Serge Klarsfeld, vous avez beaucoup écrit :  Vichy Auschwitz, Le Mémorial de la déportation, riche de 75000 noms, dates,  numéros de convoi, Le mémorial des enfants d’Izieu,  Le calendrier de la déportation, La traque des nazis  et d’autres encore ….Comment  mène-t-on une œuvre aussi importante ?
Serge  Klarsfeld: Je suis historien pour imposer une mémoire authentique, restituée, précise et fidèle.  Il faut étudier les dossiers, se plonger dans  toutes les archives  disponibles. La France est un pays  formidable pour ses archives ! Chaque victime a droit à  un nom, une photo, des renseignements sur son martyre. C’est le combat de ma vie. Cette œuvre, les victimes nous l’ont léguée. Elle constitue un immense mémorial, une énorme bibliothèque où chaque page,  chaque image, chaque objet représente ces millions de juifs qui ont disparu dans la plus grande catastrophe du 20e siècle. .

Etes vous inquiets de la situation actuelle ?
Serge  Klarsfeld: Le temps de l’alarme, malheureusement,  semble déjà dépassé. La banalisation de la détestation d’Israël a conduit selon nous  certains à la détestation des  juifs. Nous continuons à intervenir contre les propos de Dieudonné et ceux de Le Pen.  Nous avons pris position contre certains passages  erronés du livre d’ Eric Zemmour car il ne faut jamais transiger avec la réalité historique. Nous étions dans la rue après les attentats de janvier.
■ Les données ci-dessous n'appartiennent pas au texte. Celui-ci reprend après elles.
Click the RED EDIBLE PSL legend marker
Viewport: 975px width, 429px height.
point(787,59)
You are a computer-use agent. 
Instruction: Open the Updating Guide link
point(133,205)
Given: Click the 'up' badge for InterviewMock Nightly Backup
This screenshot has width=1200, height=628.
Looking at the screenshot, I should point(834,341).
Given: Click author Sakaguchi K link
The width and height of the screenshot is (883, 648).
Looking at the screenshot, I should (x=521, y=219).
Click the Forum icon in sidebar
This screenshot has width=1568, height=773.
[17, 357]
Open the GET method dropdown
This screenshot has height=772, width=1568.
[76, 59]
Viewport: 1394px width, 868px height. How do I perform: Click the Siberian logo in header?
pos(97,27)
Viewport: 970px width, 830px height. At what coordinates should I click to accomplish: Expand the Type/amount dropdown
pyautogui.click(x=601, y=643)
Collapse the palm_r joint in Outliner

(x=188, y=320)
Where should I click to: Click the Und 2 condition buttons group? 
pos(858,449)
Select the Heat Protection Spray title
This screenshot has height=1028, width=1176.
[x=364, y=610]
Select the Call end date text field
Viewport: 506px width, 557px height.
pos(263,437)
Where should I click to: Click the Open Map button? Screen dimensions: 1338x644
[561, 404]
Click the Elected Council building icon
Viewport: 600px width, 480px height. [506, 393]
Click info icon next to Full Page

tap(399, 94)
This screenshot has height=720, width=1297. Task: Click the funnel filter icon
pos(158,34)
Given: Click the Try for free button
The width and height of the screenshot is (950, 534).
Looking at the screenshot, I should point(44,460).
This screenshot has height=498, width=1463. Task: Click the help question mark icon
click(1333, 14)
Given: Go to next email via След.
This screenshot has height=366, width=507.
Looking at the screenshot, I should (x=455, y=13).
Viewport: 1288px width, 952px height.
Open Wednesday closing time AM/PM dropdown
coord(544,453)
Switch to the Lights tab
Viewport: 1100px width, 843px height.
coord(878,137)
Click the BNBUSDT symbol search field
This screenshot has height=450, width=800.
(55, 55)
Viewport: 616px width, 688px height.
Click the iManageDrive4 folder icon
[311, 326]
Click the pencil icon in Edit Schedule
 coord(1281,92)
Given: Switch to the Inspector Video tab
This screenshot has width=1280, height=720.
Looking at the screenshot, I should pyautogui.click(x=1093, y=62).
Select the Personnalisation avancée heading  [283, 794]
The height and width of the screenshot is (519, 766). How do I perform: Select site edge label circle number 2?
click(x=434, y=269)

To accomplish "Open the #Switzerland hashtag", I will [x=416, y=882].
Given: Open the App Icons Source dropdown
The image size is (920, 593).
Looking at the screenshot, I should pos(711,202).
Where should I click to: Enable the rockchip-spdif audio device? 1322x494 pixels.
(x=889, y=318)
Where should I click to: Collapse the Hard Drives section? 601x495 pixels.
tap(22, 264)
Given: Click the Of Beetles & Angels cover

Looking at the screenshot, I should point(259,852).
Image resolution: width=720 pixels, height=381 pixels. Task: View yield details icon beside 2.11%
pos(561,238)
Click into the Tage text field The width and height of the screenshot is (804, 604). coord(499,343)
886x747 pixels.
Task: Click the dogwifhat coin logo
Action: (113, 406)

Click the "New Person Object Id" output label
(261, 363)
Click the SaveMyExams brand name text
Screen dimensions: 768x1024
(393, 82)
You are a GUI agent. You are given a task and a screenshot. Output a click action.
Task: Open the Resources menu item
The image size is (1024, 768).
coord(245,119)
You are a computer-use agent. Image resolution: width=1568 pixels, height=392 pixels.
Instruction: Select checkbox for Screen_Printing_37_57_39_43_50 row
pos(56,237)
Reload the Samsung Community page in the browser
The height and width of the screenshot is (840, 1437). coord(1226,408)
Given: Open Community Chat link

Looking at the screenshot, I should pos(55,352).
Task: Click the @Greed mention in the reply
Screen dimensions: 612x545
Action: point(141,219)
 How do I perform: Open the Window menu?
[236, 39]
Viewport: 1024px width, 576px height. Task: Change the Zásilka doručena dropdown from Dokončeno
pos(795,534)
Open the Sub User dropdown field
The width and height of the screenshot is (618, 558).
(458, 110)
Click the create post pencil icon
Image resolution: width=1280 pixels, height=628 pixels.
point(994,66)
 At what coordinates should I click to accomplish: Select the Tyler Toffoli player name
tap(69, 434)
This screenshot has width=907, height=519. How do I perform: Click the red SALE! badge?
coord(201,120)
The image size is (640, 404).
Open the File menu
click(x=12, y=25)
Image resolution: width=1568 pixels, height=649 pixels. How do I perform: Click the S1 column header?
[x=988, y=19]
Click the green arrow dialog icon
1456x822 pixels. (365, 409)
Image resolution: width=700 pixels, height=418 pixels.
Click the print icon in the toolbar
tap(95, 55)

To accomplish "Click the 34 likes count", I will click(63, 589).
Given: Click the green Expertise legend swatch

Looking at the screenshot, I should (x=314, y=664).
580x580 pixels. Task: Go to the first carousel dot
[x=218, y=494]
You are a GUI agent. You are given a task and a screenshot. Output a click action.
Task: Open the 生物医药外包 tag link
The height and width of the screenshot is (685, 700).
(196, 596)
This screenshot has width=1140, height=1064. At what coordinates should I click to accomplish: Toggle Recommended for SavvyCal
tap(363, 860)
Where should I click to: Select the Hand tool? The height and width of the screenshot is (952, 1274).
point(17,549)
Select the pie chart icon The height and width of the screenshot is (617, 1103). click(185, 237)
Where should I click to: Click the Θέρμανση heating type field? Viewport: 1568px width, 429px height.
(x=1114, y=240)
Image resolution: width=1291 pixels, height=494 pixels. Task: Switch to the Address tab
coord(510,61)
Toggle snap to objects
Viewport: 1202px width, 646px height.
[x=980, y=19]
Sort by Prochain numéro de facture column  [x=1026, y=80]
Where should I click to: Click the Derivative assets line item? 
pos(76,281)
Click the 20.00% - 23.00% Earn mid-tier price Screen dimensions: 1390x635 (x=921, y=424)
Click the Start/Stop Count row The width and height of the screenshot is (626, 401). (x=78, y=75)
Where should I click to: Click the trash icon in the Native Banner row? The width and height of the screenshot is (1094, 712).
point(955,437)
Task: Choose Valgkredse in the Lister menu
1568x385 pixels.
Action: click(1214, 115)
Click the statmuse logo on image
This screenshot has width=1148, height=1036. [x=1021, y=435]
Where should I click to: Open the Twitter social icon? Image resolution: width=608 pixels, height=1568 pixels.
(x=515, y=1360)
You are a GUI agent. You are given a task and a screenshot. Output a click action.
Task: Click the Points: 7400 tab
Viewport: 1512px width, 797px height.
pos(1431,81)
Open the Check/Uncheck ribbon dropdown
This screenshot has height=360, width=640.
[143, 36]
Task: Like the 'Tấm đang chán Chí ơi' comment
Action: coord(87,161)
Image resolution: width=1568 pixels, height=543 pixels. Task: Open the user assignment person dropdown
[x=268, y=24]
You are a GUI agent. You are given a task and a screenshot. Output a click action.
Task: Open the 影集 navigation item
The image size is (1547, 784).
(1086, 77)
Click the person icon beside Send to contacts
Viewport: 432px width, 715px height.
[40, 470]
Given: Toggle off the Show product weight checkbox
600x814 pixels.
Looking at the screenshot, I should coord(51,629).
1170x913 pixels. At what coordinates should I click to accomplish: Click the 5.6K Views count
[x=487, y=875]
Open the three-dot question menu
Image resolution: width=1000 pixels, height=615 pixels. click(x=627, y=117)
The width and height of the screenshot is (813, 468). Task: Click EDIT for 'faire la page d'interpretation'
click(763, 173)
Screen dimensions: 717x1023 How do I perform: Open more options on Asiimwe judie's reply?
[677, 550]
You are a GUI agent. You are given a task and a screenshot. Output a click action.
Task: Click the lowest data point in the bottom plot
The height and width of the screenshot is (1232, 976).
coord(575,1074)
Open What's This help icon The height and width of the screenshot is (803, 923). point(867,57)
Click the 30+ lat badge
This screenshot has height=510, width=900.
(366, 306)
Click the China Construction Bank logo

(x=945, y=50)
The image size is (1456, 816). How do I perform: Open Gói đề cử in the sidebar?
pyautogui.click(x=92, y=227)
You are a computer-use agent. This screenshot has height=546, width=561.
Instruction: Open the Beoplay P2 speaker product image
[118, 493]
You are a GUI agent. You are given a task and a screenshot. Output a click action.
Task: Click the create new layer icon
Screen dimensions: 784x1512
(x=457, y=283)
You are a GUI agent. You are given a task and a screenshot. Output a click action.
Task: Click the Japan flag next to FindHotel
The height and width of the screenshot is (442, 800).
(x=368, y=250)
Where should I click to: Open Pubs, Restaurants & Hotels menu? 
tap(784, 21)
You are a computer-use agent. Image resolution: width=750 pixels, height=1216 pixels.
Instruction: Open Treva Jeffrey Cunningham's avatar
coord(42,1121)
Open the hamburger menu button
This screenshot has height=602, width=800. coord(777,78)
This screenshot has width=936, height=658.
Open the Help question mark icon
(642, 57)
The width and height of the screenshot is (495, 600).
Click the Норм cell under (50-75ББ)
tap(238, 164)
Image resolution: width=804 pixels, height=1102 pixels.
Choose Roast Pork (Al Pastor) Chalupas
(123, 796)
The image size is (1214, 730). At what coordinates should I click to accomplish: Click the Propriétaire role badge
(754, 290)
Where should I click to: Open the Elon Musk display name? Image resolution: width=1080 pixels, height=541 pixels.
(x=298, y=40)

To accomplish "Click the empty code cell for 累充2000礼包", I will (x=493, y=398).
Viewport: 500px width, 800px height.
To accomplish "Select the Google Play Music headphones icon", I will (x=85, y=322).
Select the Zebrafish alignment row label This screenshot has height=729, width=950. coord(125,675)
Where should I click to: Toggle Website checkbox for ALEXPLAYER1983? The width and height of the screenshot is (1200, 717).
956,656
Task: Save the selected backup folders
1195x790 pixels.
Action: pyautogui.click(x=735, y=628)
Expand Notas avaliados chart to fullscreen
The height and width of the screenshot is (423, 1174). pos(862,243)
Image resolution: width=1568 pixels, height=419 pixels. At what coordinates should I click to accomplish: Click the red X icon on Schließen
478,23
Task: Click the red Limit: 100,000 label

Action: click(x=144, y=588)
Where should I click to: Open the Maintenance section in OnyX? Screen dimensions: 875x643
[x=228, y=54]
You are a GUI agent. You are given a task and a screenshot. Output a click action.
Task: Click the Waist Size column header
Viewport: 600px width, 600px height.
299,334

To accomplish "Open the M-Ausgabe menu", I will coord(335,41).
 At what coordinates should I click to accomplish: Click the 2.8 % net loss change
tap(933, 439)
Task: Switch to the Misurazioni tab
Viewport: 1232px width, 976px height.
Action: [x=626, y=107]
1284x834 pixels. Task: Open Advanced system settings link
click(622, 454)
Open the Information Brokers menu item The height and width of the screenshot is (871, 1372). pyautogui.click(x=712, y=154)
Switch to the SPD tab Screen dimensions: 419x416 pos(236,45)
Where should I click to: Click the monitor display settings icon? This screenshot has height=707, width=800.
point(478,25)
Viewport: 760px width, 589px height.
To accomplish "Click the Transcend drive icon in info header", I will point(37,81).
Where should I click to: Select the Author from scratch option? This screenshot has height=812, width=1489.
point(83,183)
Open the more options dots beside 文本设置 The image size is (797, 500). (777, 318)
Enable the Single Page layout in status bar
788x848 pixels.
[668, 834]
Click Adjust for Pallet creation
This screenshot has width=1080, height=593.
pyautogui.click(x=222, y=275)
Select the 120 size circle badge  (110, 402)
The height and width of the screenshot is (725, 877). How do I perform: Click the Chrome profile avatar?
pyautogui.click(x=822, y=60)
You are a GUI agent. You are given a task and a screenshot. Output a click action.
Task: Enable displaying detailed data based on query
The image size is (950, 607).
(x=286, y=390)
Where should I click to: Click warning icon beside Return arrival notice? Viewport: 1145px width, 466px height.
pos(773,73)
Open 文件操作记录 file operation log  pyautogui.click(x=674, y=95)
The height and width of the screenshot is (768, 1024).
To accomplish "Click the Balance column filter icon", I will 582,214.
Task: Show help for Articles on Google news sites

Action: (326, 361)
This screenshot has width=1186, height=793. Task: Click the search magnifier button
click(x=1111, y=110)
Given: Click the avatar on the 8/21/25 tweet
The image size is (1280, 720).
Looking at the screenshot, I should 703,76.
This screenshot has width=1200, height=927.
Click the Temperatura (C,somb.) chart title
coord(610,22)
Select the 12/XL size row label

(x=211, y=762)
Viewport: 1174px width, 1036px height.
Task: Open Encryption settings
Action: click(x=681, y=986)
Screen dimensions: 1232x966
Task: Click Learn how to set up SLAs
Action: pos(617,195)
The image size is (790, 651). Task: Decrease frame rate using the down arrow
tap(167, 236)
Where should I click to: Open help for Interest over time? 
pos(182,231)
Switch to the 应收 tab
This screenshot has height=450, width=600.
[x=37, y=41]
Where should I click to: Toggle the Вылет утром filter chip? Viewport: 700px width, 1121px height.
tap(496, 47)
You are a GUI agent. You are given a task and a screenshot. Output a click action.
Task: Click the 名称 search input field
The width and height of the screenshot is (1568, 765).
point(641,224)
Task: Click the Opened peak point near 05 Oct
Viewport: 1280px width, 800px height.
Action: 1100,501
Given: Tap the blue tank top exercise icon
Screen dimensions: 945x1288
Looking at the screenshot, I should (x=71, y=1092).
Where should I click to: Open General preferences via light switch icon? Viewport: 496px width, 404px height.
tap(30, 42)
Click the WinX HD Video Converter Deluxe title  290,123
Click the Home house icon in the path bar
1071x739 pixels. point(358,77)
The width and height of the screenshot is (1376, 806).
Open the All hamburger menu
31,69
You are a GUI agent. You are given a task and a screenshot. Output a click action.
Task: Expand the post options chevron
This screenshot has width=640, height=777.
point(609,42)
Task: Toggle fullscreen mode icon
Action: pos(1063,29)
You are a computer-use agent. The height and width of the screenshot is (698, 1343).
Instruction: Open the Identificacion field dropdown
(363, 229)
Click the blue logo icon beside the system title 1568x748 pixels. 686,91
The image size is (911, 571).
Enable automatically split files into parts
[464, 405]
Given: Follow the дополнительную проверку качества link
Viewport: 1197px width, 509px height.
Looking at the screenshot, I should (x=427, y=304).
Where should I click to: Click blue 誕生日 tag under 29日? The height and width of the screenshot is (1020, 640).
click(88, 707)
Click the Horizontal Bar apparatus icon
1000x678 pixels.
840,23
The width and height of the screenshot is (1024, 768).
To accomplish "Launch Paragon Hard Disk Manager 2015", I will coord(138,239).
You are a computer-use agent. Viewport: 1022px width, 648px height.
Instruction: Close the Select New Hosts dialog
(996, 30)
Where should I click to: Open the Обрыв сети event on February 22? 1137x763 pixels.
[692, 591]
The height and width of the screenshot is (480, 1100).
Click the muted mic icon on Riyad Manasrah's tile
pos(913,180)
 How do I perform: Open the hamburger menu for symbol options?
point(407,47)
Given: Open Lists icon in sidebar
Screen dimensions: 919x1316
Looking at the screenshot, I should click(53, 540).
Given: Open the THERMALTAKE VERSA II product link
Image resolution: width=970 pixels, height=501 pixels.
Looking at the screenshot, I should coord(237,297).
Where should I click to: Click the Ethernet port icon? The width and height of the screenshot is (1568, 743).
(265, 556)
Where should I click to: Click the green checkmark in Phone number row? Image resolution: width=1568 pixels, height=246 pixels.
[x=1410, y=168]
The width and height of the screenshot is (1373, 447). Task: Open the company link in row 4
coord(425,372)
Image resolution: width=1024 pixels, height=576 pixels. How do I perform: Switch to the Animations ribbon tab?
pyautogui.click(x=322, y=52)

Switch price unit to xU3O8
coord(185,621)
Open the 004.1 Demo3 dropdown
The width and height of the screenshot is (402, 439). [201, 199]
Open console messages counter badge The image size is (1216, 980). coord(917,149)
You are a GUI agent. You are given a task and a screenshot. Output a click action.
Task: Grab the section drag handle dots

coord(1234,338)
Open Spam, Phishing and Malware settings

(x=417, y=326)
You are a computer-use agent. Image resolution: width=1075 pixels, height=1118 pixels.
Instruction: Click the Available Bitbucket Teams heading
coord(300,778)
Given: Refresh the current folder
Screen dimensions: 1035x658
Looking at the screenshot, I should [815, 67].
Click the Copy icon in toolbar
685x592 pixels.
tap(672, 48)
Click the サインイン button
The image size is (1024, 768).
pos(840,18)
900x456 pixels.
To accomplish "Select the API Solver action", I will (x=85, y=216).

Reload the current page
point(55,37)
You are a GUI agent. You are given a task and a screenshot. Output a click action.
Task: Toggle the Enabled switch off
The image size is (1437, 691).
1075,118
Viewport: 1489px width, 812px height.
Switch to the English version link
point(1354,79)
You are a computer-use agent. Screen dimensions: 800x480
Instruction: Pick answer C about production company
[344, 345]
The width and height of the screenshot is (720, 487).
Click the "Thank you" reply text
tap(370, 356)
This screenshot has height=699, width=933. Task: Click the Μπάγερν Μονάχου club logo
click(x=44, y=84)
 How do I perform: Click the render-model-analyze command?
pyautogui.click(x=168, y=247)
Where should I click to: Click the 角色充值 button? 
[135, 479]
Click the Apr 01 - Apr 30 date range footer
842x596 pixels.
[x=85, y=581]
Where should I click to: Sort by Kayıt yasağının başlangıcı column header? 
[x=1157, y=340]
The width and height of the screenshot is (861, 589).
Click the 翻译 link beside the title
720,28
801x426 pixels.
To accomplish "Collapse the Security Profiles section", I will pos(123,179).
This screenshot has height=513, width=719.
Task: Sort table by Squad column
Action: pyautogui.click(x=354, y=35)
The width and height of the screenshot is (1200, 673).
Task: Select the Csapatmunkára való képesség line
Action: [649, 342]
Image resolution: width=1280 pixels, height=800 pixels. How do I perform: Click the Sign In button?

Vous formez un couple exemplaire et complice, quel est votre secret ?
Serge  Klarsfeld: Nous militerons encore et ceci jusqu’à la fin ! Nos enfants ont peut-être eu une enfance différente des autres, dans les prétoires et  les manifestations, mais tout cela valait le coup. Si nous devions recommencer, nous ne changerions rien.

Beate Klarsfeld: Les débuts ont pu être difficiles, y compris financiers, heureusement que nous vivions  en  communauté familiale avec l’aide de ma belle – mère mais notre combat est celui  d’une vie. Aujourd’hui, nous aimerions peut être passer la main mais au fur et a mesure que nous avançons en âge, nous travaillons encore plus !  Il  reste encore beaucoup de batailles à mener.